Les signes cliniques du SRAS sont banaux et peuvent être également observés au cours d’autres infections respiratoires : le syndrome commence par une fièvre supérieure à 38°C d’apparition brutale associée généralement à des signes respiratoires (toux sèche, essoufflement, difficultés respiratoires). D’autres symptômes peuvent être constatés comme des maux de tête, des douleurs musculaires et un malaise général. Le syndrome justifie systématiquement une hospitalisation. Chez 10 à 20% des personnes, les troubles respiratoires nécessitent une assistance respiratoire. Dans la majorité des cas, l’évolution est favorable. Le taux de mortalité est aujourd’hui estimé à 4%.

Actuellement, le seul mode avéré de transmission est le contact rapproché avec une personne malade. L’agent du SRAS se transmet de personne à personne principalement par le biais des postillons issus d’une personne malade de SRAS. D’après les données actuelles, la période d’incubation de la maladie varie de 2 à 10 jours après contamination (la moyenne étant de sept jours).

Aucun traitement curatif ou préventif spécifique n’existe à ce jour.

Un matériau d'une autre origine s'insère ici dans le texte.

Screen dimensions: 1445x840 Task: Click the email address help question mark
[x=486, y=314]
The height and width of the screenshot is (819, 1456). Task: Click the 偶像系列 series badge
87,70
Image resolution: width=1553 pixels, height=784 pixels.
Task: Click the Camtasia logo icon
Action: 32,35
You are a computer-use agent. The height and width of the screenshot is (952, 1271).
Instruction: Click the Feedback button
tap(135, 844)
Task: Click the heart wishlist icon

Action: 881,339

Les antiviraux sont utilisés du fait de l’hypothèse virale de la maladie, mais ils n’ont pas fait la preuve de leur efficacité. Les antibiotiques, actifs uniquement sur les bactéries, ne sont pas indiqués pour traiter les infections virales, sauf en cas de surinfection bactérienne.

Pour le moment, aucun test de dépistage n’est disponible en pratique courante, le diagnostic de SRAS est posé sur l’évolution clinique et les résultats d’examens (prise de sang, radio et scanner pulmonaire,etc.). Deux méthodes diagnostiques sont en cours de validation : un test PCR et une technique sérologique (recherche dans le sang d’anticorps dirigés contre l’agent responsable du SRAS).